___ Records to use

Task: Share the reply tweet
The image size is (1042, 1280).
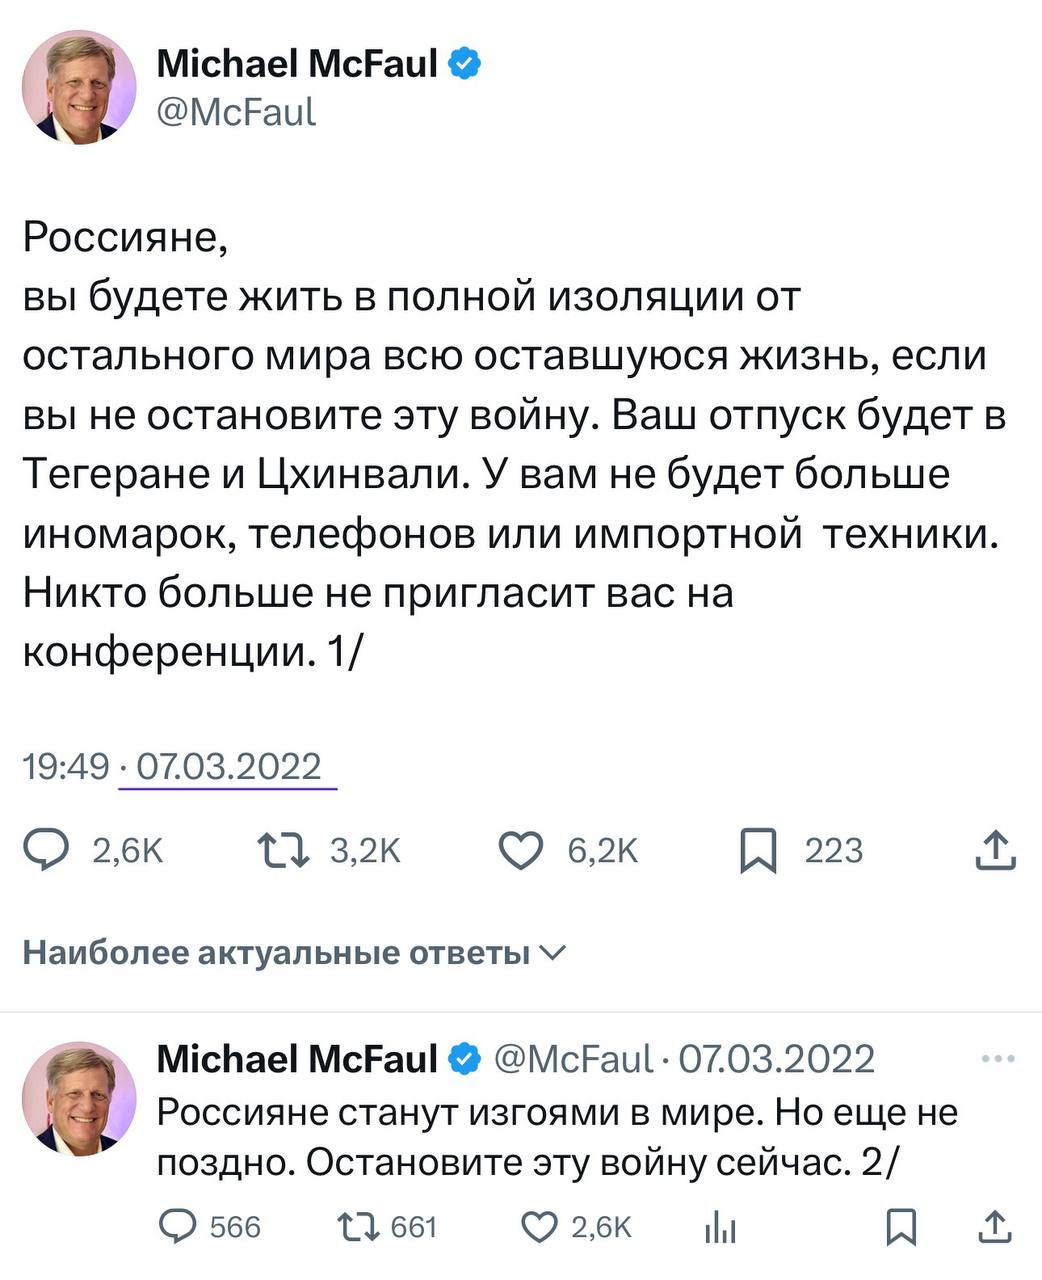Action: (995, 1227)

______
___ Records to use

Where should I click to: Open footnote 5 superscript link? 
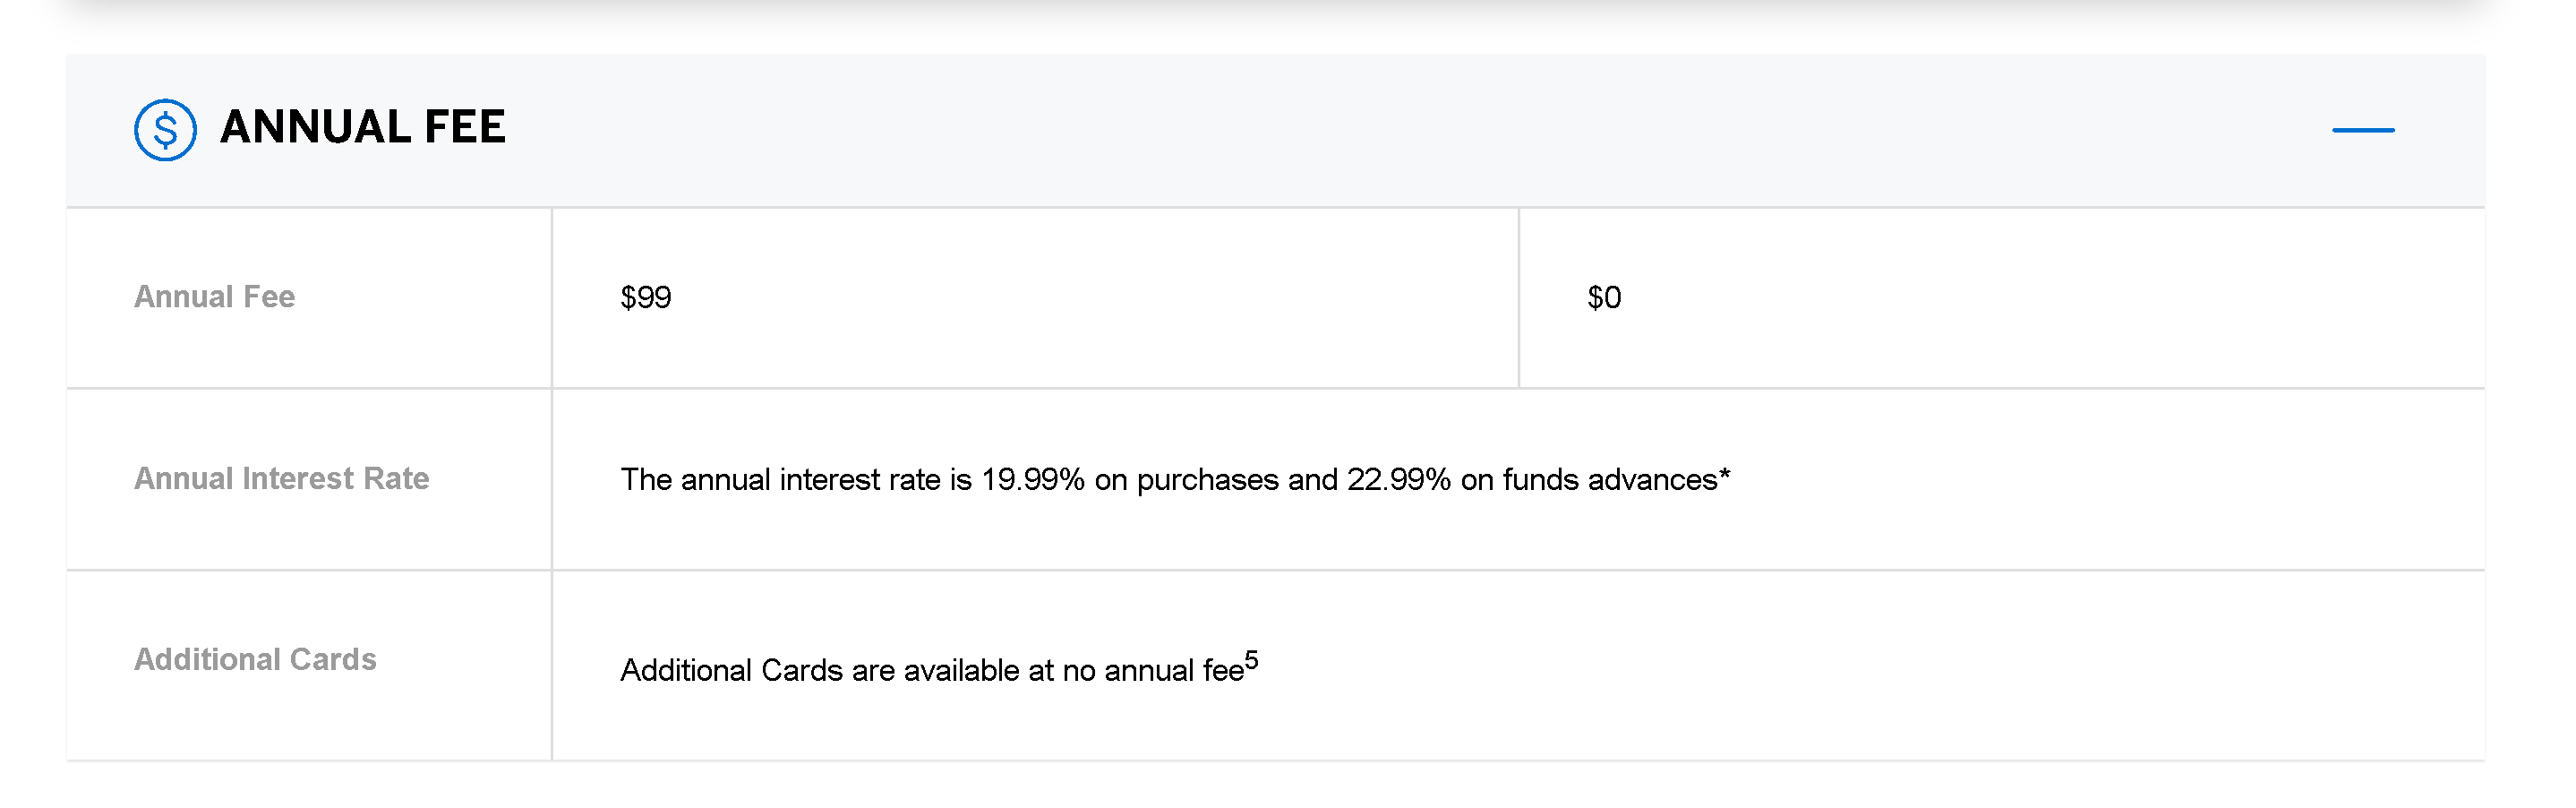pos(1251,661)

______
___ Records to use

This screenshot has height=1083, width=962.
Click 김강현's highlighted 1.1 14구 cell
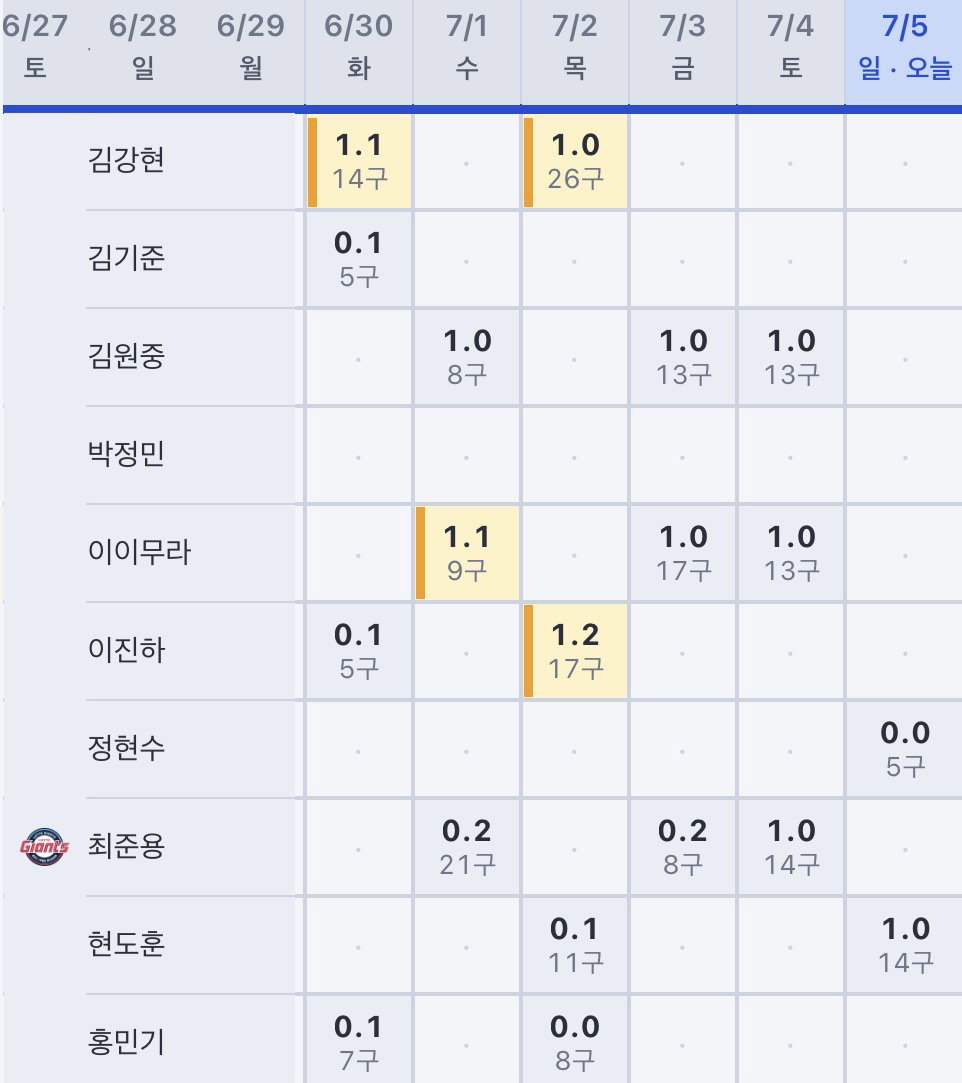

______

**About this exercise:** Copy the lines above exactly. Start with the line containing "This screenshot has height=1083, width=962.", end with the line containing "Click 김강현's highlighted 1.1 14구 cell", and include both.

**Expected answer:**
This screenshot has height=1083, width=962.
Click 김강현's highlighted 1.1 14구 cell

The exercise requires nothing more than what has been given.